Soran posaba sus ojos en mí, como una mariposa que revolotea en un limpiaparabrisas. Me hacía sentir como una princesa sacada de un cuento. Me gustaba mucho cómo conseguía ganarse a la gente. Llegamos a una de las tiendas y me dijo:

—¿Si tuvieras que llevarte un cuadro cuál te quedarías? —Lo tenía claro, había uno con el mar en movimiento y sobre la esquina del cuadro dos chanclas de plástico en relieve de tamaño diminuto. Soran cogió el cuadro y le dijo a la dueña algo en croata que no entendí. Pero empecé a comprenderlo cuando vi a la mujer envolviendo el cuadro y poniéndolo en mis manos. Me dijo:

—Si alguna vez tienes algún sufrimiento que sea la nostalgia de Croacia, mira este cuadro.

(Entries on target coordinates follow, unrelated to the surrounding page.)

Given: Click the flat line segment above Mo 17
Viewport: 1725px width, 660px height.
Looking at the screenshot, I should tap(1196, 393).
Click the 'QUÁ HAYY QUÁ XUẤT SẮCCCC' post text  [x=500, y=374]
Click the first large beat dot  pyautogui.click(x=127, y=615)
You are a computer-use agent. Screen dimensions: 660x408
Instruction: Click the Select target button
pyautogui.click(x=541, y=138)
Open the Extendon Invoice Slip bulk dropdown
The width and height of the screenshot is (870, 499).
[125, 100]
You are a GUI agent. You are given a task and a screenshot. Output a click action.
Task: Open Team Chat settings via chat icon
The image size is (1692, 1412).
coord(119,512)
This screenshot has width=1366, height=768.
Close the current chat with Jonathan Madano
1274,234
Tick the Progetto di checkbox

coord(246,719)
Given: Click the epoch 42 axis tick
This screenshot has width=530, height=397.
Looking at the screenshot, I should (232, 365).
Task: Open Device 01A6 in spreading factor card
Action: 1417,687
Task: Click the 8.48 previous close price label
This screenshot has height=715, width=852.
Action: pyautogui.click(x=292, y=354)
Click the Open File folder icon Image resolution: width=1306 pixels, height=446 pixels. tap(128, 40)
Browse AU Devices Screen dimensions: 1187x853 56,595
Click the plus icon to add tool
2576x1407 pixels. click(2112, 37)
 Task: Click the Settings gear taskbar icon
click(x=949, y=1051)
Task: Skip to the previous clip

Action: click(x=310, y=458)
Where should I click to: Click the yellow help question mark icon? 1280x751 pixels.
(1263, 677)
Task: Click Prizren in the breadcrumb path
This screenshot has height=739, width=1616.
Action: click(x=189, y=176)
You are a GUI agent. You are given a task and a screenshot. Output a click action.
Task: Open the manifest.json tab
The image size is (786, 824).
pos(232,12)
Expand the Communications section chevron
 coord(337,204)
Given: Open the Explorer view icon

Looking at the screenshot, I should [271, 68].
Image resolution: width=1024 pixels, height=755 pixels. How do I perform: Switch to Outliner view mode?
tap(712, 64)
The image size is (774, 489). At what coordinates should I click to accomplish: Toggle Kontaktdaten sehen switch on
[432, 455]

Ya no quedaba apenas tiempo, el reloj de arena iba vaciándose. Me llevó con el grupo.

Soran me dijo:

—Ha llegado el momento. —Y le dije:

—¿No dan más días de vacaciones? —Él contestó:

—Hablaré con tu jefe. —Sacamos una agenda y allí apuntamos nuestra dirección. Le dije:

—¿Volvemos a lo epistolar? —Y contestó:

—Creo que volvemos.

Nos dimos un abrazo intenso, y de fondo un autocar aplaudiendo. Cuando subí el chico de veintitantos me miró y me dijo:

—¿Qué tal el idilio? —Le contesté:

—Las cosas más bonitas suceden muy rápido. —De nuevo mi asiento me esperaba; intentando mirar en relieve todo aquello que estaba dejando.

Soran levantó sus cejas y mostró su sonrisa. Mientras que mi corazón se encogió como un papel arrugado de oficina que tiras a la papelera.